All of lore.kernel.org
 help / color / mirror / Atom feed
From: Yafang Shao <laoar.shao@gmail.com>
To: david@fromorbit.com, hch@infradead.org, darrick.wong@oracle.com,
	mhocko@kernel.org, willy@infradead.org
Cc: linux-xfs@vger.kernel.org, linux-fsdevel@vger.kernel.org,
	linux-mm@kvack.org, Yafang Shao <laoar.shao@gmail.com>
Subject: [PATCH v3] xfs: introduce task->in_fstrans for transaction reservation recursion protection
Date: Sun, 26 Jul 2020 10:57:26 -0400	[thread overview]
Message-ID: <20200726145726.1484-1-laoar.shao@gmail.com> (raw)

PF_FSTRANS which is used to avoid transaction reservation recursion, is
dropped since commit 9070733b4efa ("xfs: abstract PF_FSTRANS to
PF_MEMALLOC_NOFS") and commit 7dea19f9ee63 ("mm: introduce
memalloc_nofs_{save,restore} API") and replaced by PF_MEMALLOC_NOFS which
means to avoid filesystem reclaim recursion. That change is subtle.
Let's take the exmple of the check of WARN_ON_ONCE(current->flags &
PF_MEMALLOC_NOFS)) to explain why this abstraction from PF_FSTRANS to
PF_MEMALLOC_NOFS is not proper.
Bellow comment is quoted from Dave,
> It wasn't for memory allocation recursion protection in XFS - it was for
> transaction reservation recursion protection by something trying to flush
> data pages while holding a transaction reservation. Doing
> this could deadlock the journal because the existing reservation
> could prevent the nested reservation for being able to reserve space
> in the journal and that is a self-deadlock vector.
> IOWs, this check is not protecting against memory reclaim recursion
> bugs at all (that's the previous check [1]). This check is
> protecting against the filesystem calling writepages directly from a
> context where it can self-deadlock.
> So what we are seeing here is that the PF_FSTRANS ->
> PF_MEMALLOC_NOFS abstraction lost all the actual useful information
> about what type of error this check was protecting against.

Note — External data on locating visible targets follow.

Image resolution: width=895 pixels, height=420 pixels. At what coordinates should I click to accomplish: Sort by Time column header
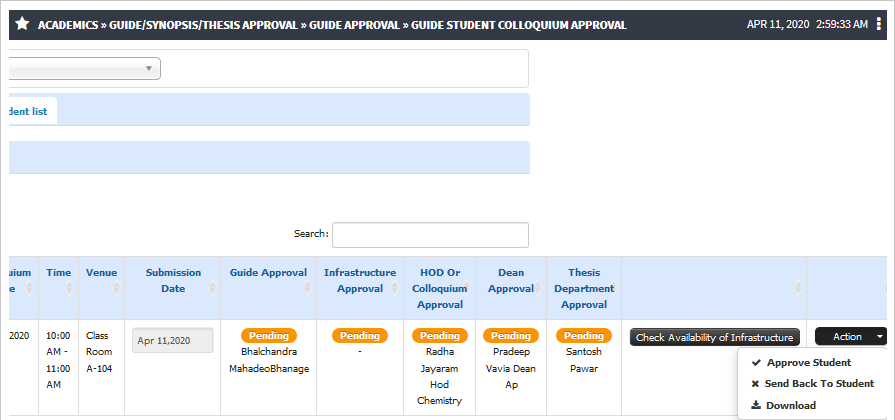(x=59, y=273)
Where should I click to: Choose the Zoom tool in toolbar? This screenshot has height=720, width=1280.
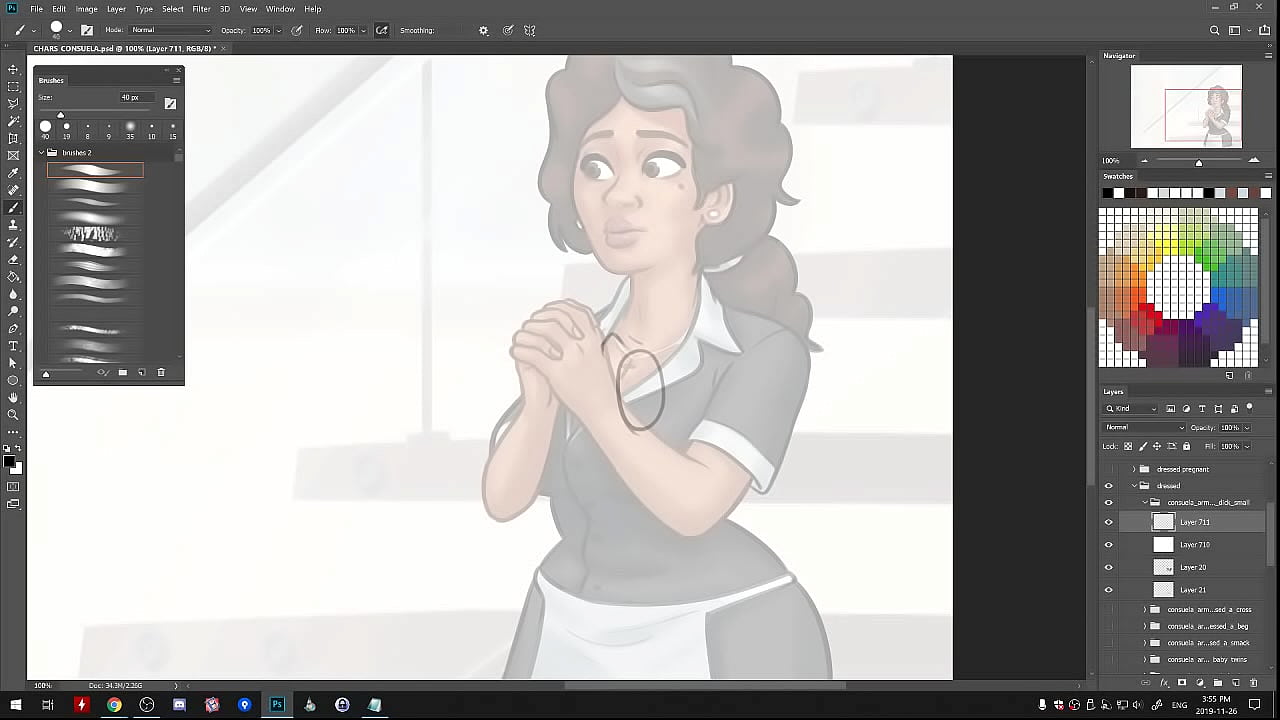click(x=13, y=415)
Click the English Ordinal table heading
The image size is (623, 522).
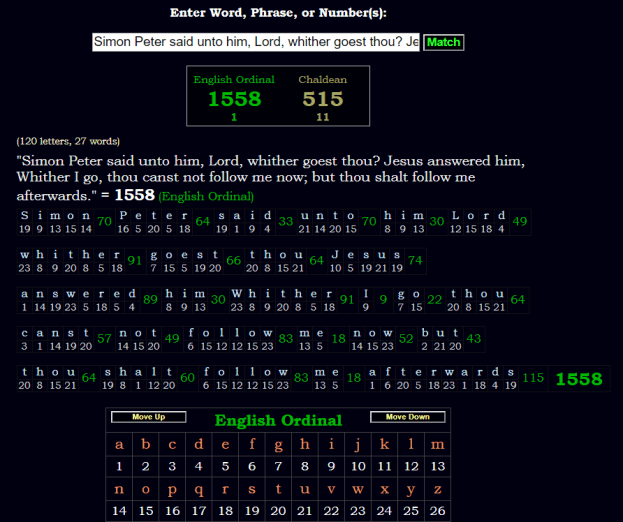(278, 420)
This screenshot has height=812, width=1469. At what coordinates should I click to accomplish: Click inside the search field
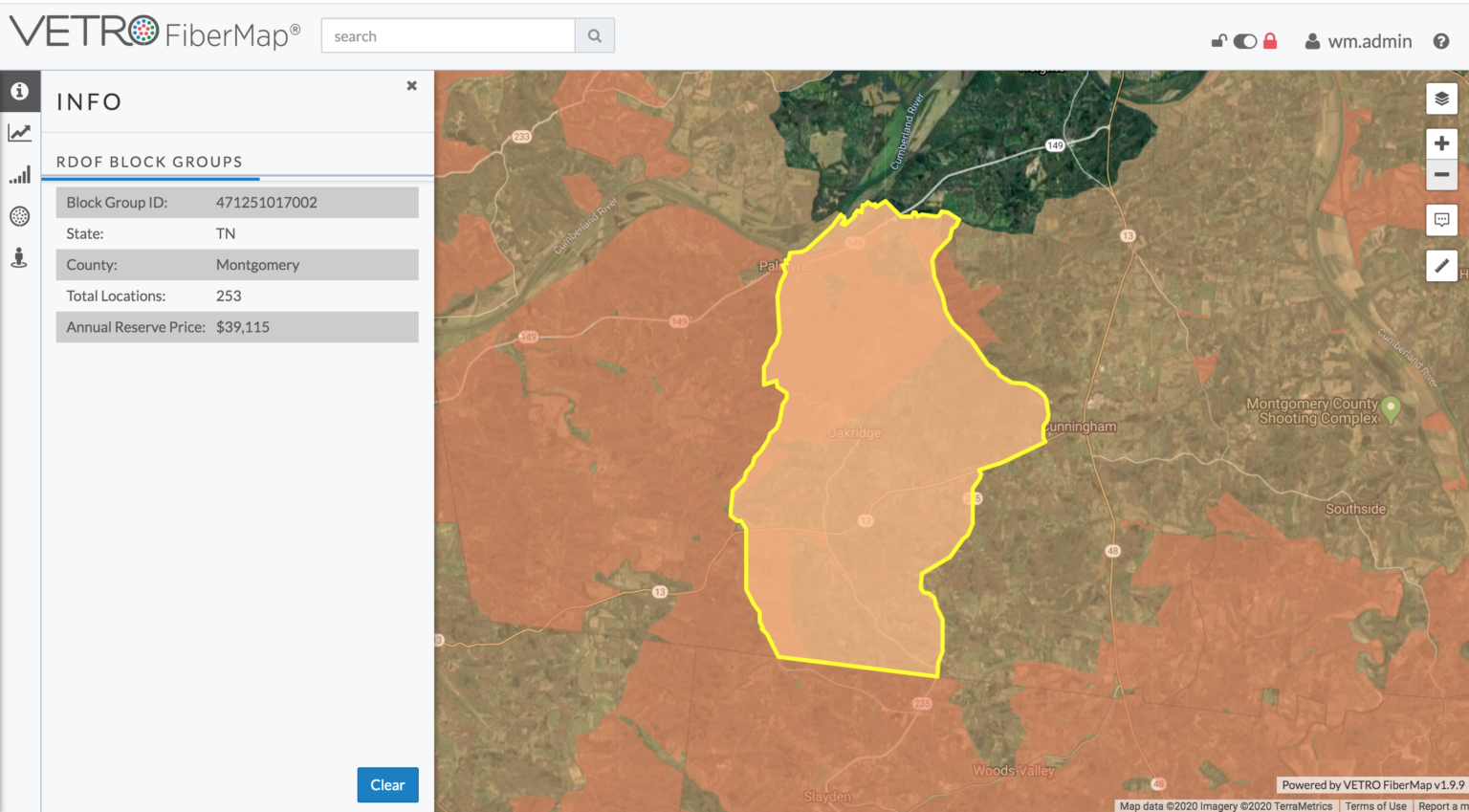coord(448,35)
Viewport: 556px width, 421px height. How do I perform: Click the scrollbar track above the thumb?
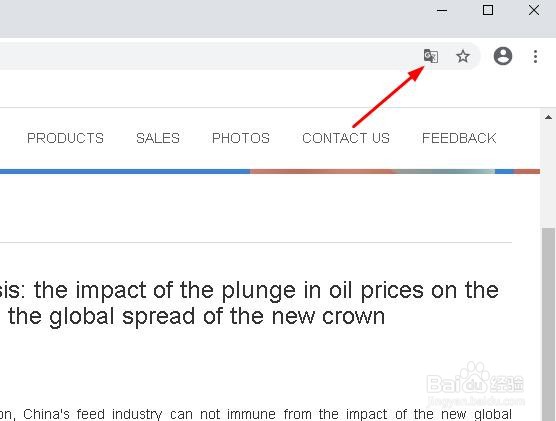pyautogui.click(x=548, y=175)
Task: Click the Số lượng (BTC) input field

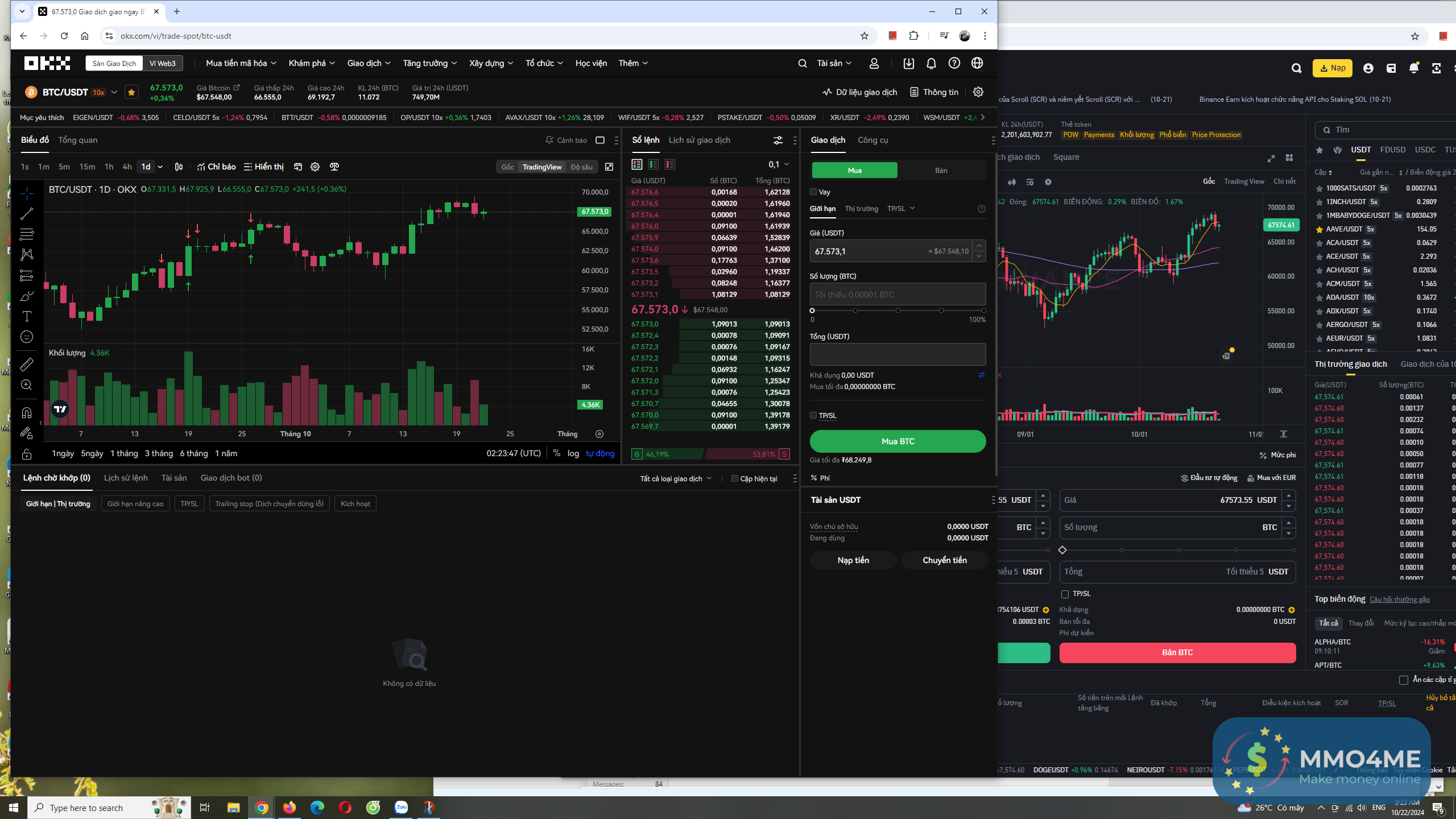Action: click(x=897, y=295)
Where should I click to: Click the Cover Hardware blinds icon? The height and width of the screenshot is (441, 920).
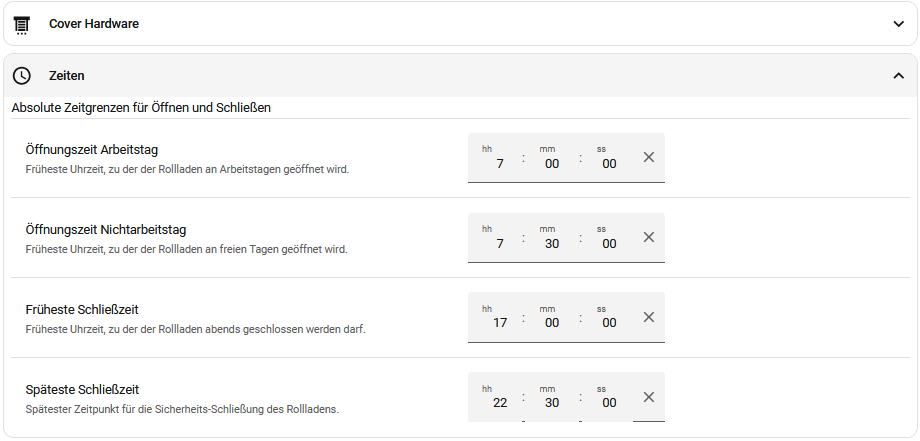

As a result, we should reintroduce PF_FSTRANS. Because PF_FSTRANS is only
set by current, we can move it out of task->flags to avoid being out of PF_
flags. So a new flag in_fstrans is introduced.

[1]. Bellow check is to avoid memory reclaim recursion.
if (WARN_ON_ONCE((current->flags & (PF_MEMALLOC|PF_KSWAPD)) ==
	PF_MEMALLOC))
	goto redirty;

Signed-off-by: Yafang Shao <laoar.shao@gmail.com>
Cc: Dave Chinner <david@fromorbit.com>
Cc: Christoph Hellwig <hch@infradead.org>
Cc: Michal Hocko <mhocko@kernel.org>
Cc: Darrick J. Wong <darrick.wong@oracle.com>
Cc: Matthew Wilcox <willy@infradead.org>

---
v2 -> v3:
- retitle from "xfs: reintroduce PF_FSTRANS for transaction reservation recursion protection"
- replace PF_FSTRANS with in_fstrans, per Christoph.
---
 fs/iomap/buffered-io.c    |  4 ++--
 fs/xfs/libxfs/xfs_btree.c |  3 +++
 fs/xfs/xfs_aops.c         |  3 +++
 fs/xfs/xfs_linux.h        | 14 ++++++++++++++
 fs/xfs/xfs_trans.c        |  7 +++++++
 fs/xfs/xfs_trans.h        |  1 +
 include/linux/sched.h     |  2 ++
 7 files changed, 32 insertions(+), 2 deletions(-)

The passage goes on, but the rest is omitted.